The Supreme Court has today delivered its judgment on the case of R (on the application of Maughan) v HM Senior Coroner for Oxfordshire. This decision has serious implications for NHS organisations, which are considered in more detail below.
The Supreme Court has today delivered its judgment on the case of R (on the application of Maughan) v HM Senior Coroner for Oxfordshire. By a majority, it has confirmed that the standard of proof required for a conclusion of suicide is the civil standard i.e. “on the balance of probabilities”. The Supreme Court has gone on to extend this to unlawful killing, so that from now on coroners will only have to be satisfied to the civil standard to return an unlawful killing conclusion. This decision has serious implications for NHS organisations, which are considered in more detail below.
The original decision in the Maughan case was surprising. After decades of certainty that a suicide conclusion could only be found if it was “beyond reasonable doubt” that the deceased had acted to take their own life with intent, the court held that the standard of proof for a finding of suicide was actually the lower, civil standard – the balance of probabilities.
In Maughan, the appellant’s brother had died by hanging in his prison cell. Two elements must be established before suicide can be found: it must be shown that the deceased took his own life and that he intended to kill himself. The principle issue at the Maughan inquest was whether the deceased had intended to kill himself. The Coroner instructed the jury to apply the civil standard of proof i.e. on the balance of probabilities. Applying this lower standard of proof, the Jury concluded that the deceased had intended to fatally hang himself.

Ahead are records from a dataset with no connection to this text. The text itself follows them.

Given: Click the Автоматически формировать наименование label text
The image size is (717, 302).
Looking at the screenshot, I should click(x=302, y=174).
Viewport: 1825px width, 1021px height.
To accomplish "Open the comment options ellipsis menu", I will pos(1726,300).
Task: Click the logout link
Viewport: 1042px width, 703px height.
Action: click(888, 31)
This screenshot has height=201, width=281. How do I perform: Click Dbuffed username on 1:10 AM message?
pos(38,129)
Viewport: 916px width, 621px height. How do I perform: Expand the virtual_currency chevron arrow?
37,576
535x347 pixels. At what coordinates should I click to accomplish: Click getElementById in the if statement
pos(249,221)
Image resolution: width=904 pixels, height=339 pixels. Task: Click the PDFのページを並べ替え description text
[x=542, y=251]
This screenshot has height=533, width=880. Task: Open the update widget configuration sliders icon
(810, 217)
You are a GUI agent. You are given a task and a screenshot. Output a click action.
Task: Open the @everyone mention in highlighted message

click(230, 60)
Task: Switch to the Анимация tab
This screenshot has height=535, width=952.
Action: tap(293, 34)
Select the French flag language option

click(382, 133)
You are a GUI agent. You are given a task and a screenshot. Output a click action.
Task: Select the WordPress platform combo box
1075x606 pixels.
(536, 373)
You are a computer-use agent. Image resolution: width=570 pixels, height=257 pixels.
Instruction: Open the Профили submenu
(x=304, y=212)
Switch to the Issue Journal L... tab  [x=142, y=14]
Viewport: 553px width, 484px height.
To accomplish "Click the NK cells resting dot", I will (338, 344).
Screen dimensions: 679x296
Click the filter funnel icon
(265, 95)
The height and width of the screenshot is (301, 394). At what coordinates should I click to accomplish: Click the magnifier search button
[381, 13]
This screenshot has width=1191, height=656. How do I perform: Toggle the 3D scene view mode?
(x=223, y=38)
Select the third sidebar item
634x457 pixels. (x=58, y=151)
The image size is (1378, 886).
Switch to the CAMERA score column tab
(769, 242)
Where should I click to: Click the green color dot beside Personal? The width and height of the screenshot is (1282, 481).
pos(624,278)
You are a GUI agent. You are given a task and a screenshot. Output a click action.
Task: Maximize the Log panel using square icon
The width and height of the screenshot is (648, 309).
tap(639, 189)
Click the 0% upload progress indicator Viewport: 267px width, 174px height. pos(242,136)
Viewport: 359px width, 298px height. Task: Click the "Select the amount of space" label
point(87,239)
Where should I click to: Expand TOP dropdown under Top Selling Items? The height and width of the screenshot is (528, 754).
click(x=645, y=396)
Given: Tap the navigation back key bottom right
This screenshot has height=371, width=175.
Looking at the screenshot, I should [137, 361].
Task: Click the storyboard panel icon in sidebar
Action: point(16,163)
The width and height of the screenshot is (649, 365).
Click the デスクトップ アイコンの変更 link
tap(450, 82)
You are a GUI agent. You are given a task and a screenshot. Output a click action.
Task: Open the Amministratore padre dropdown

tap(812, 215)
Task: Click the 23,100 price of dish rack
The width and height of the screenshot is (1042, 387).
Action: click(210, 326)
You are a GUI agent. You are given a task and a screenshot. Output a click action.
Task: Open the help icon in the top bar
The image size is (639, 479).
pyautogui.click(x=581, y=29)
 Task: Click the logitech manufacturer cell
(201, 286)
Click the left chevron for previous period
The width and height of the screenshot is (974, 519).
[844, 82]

The appellant then issued a judicial review application, stating that the standard of proof applied at the inquest should have been the criminal standard of beyond all reasonable doubt. The application was dismissed in the High Court and again in the Court of Appeal, who held that “in cases of suicide, the standard of proof to be applied throughout at inquests, and including both short-form conclusions and narrative conclusions, is the civil standard of proof.”
The case was appealed to the Supreme Court, which has today confirmed that for inquests considering suicide the civil standard of proof applies.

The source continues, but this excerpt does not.